The last time we checked, cotton candy only came in one flavor: sweet. But Queen Anne–based Cristie Schrader is shaking up the carnival classic with her all-natural and organic homemade cotton candy recipes: lavender, made with real lavender florets, and lemon blossom, a cheery homage to hard lemon-drop candies in sugar-cloud form. The doll-faced confectioner and apparel designer by trade spins her magic in signature Breton stripes at private events around town. $90 for 30 premade cones (minimum); $215 to be on-site for two hours, 30 cones, one flavor. Watch for Schrader’s pop-up events around town, where you can score a single cone for $4–$5. spuncottoncandy.com
Sweet Retreats: Our Favorite Classic Candy Shops in Seattle
The bespectacled woman smiling down on her namesake Ballard candy shop was once described in a newspaper article as “something special in this mass-produced age…the way women were back when there was a gingerbread man in the oven and hours to make it.” That was written many years ago, and Mickey Brinker, a caterer and candy maker in St. Louis, is now long gone. But her grandson and Ballard resident Randy Brinker keeps that “something special” alive in his tiny retail tribute to her (opened in 2012) and all things good and sweet, from nostalgic candies such as wax lips and Laffy Taffy to an array of Dutch licorice, to locally made artisan caramels, chocolates and Bluebird ice cream. (Brinker also started making fudge in-house in late November.) $10 per pound of bulk candy. Ballard, 2230 NW 57th St.; 206.402.6272; sweetmickeys.com (not available online)

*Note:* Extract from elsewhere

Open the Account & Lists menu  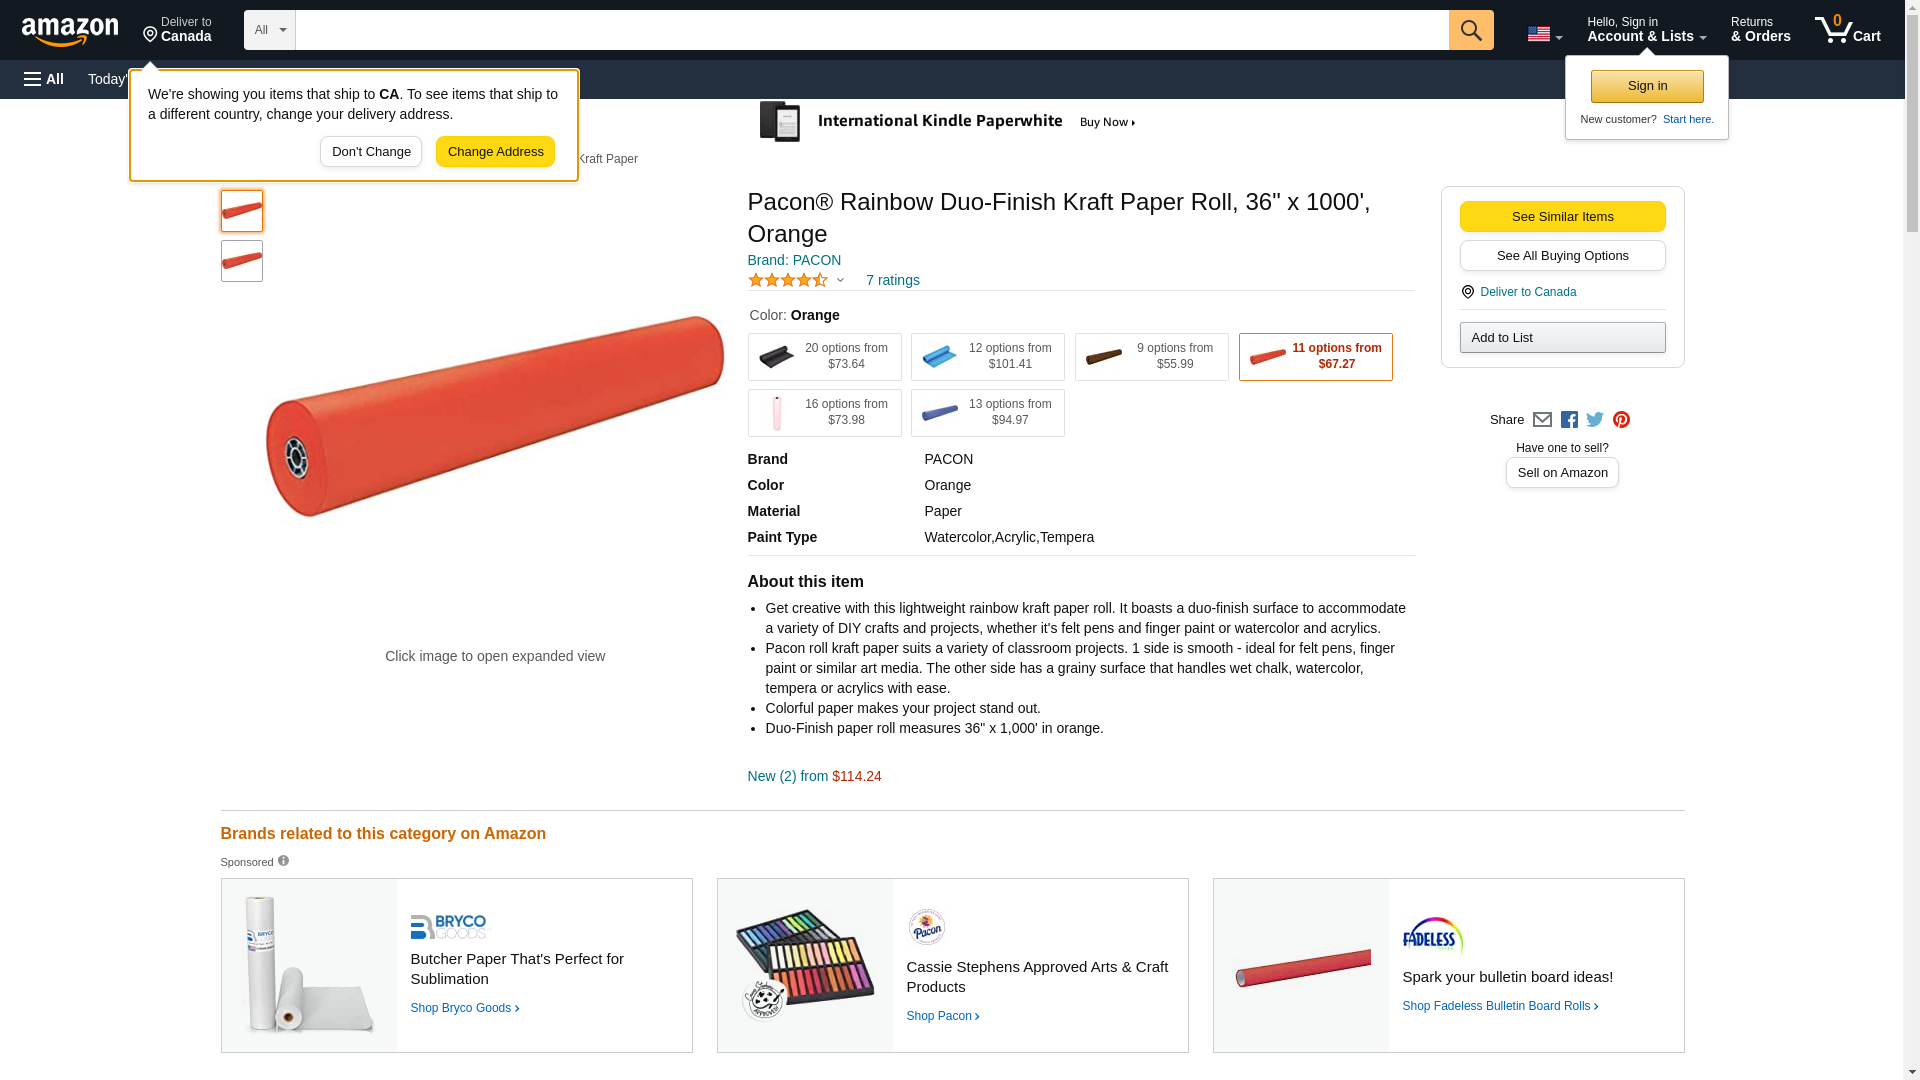click(1646, 30)
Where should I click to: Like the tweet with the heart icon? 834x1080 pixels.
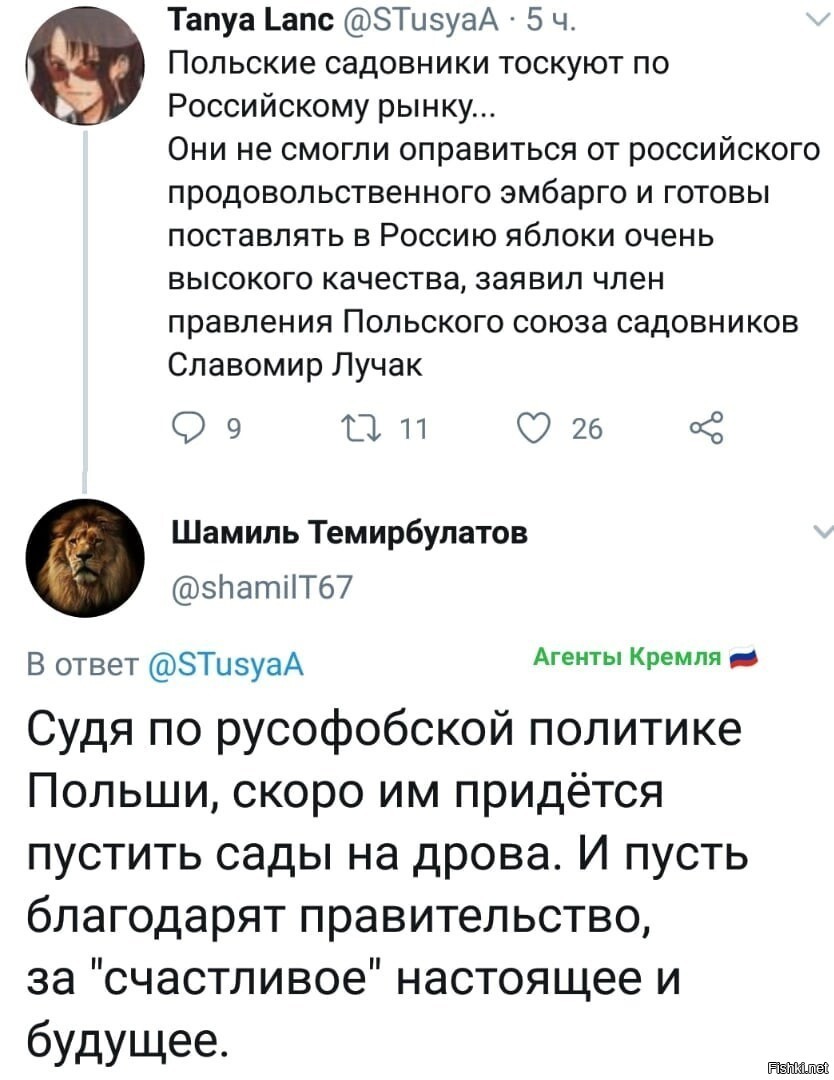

The fact that The Confectionery has been a stalwart University Village business for more than 40 years is a testament to the power of sugar: Trends may come and go, but people never stop craving candy. With old-fashioned glass candy jars lined up in a wall-to-wall array, the red, white and bubblegum pink shop boasts no less than 100 varieties of gummies and sours, 50 individual flavors of Jelly Belly Beans, nearly 300 different truffles and chocolates—and always with a close eye on quality. If there’s one place in Seattle where you feel like you’ve stepped into sweet shops of yore, it’s here. Bulk candy: $8.95–$26.95 per pound. University Village, 4608 26th Ave. NE; 206.523.1443; theconfectionery.com (no website orders, but available online via AmazonFresh)
(Honorary Candy Store)
The Husky Deli
This West Seattle icon may be best known for the monster sandwiches and handcrafted ice cream it has been serving since 1932, but keep walking toward the back of the deli and you’ll find yourself facing another old-timey icon: a wall of old-fashioned bulk candy sold by the pound ($6). If they make it in gummi form, you can probably find it here, from bears and frogs to peaches and worms, plus an impressive selection of licorice, whether you prefer the sweeter, fruity variety or have the rare acquired taste for the black, double-salted granddaddy of candy. West Seattle, 4721 California Ave. SW; 206.937.2810; huskydeli.com (not available online)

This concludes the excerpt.